The Beacon wound up being a perfect place for this stuff. Situated on the Upper West Side, it’s been around since 1929, and has that old American glamor to it — 20th century gilded, lined with statues. The sort of thing people don’t build anymore. And for those four nights, it existed for MMJ, the room clearly packed with diehards. (I don’t find myself at a lot of shows at the Beacon, but I’d imagine this has to be one of the only bands where the theater is cool with people smoking weed inside left and right — like, to the point where, when you went back into the theater from the lobby, you were greeted by a jungle fog haze that perpetually hung in the interior’s heavy humidity.) As a venue, the Beacon has a majesty and cavernous quality well suited to MMJ’s anthemic sprawl, a space ideal for Jim James’ massive voice to do its thing and fill the room. When all the elements aligned just right — a more Pink Floyd-esque passage here, trippy lighting coating the Beacon’s idiosyncratic interior — it felt like you were outside of New York and specific notions of time and place. That’s what a good show is supposed to do, and that’s what almost any MMJ show does, but it becomes that much more severe when you’re along for the ride of a multi-night run. It’s an experience that leaves you a little dazed when you walk back out into Manhattan afterwards, blinking and wondering how you can get back inside that other space.

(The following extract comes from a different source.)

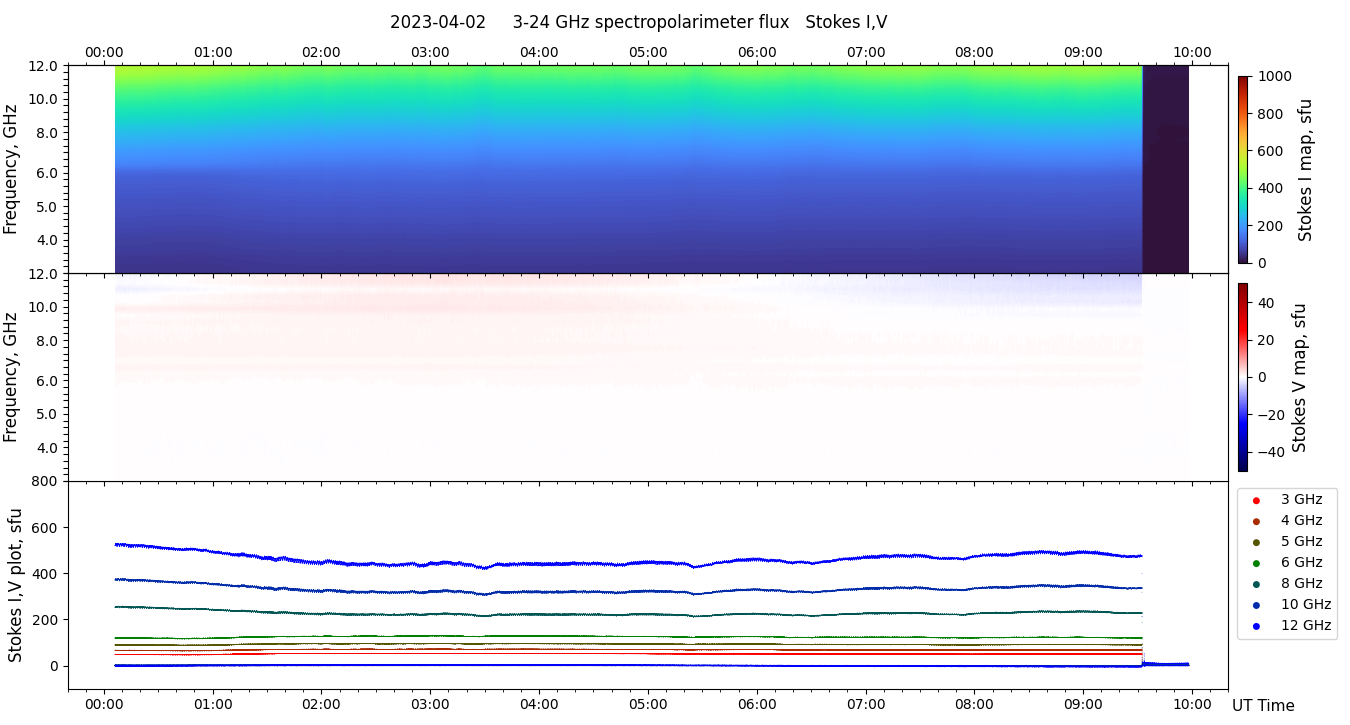
Task: Click the dark data gap in Stokes I map
Action: (1165, 170)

These were my 24th, 25th, 26th, and 27th times seeing the band, but even with a wide frame of reference, these were unique shows. MMJ opened Tuesday’s show with “At Dawn,” just about the most cinematic way to kick off a four-night experience like this. What followed was one of the strangest MMJ sets I’ve ever seen, overall leaning on meditative slow-burners throughout, eventually building to a mini-blowout towards the end (“Holdin’ On To Black Metal” closed the main set, while “Dancefloors” and “Gideon” were the one-two finale of the encore that prompted someone near me to yell “Yeah, religion!”). When MMJ have two or more nights in one city, they tend to do this — tailor each night so that there is a specific character to the set, and have the nights play off each other. Friday’s show started off in a similarly slowed-down and contemplative mode, but Tuesday still felt like it was built as a prologue to the whole experience, which inevitably gathered intensity as the weekend approached, as more of the heavy-hitters appeared in the set, and, as you walked into the final night, you realized all the massive fan favorites that were left. As for that final night, they opened with “Victory Dance” into “Compound Fracture” into “Evil Urges” into “Evelyn Is Not Real,” which is some of the most take-no-prisoners shit I’ve ever seen them do early in a show. Otherwise, they’d saved up “The Way That He Sings,” and they closed the main set with the gorgeous pairing of “Smokin From Shootin” and “Steam Engine.” Then they closed the whole run with the ludicrous encore of “Wordless Chorus” into “Touch Me I’m Going To Scream, Pt. 2″ into “Cobra” into “Run Thru” into, of course, “One Big Holiday.”
MMJ shows can be a very communal thing and this is always better experienced with friends. I had a ticket for myself each night, and that was it — but I also wound up finding friends each night. This is the personal element that makes seeing this band such a special experience for me: after deciding to go to Mexico for their inaugural One Big Holiday destination festival in early 2013, I’ve developed groups of friends I knew initially just by being fans of MMJ and seeing them at shows. I’ve never been a part of a fanbase like that. The fervent “I’ve seen them dozens of times and have friends I know purely through these experiences” brand of fandom is something more common in the jam-band world, the lineage from Deadheads to people who follow Phish. And it’s probably a contributing factor to MMJ being (somewhat erroneously) lumped in with that world occasionally. But MMJ have grown into a stranger group than they’re given credit for, and their warped brand of classicist rock, with one foot in the indie world, makes them a strange beast in this instance: It’s hard for me to think of another band of their age, in that world, that evokes this kind of devotion. I ran into friends from Mexico in the lobby, we snuck around inside the theater so we could sit near each other; one of the friends I made in Mexico drove up from D.C. for the Wednesday night show. If, like me, you were stuck in NYC with a ton of work over Thanksgiving when everyone else was traveling and visiting their families, four MMJ shows is definitely one way to make the week feel better. But catching up with an extended, adopted family like friends within a fanbase cements that.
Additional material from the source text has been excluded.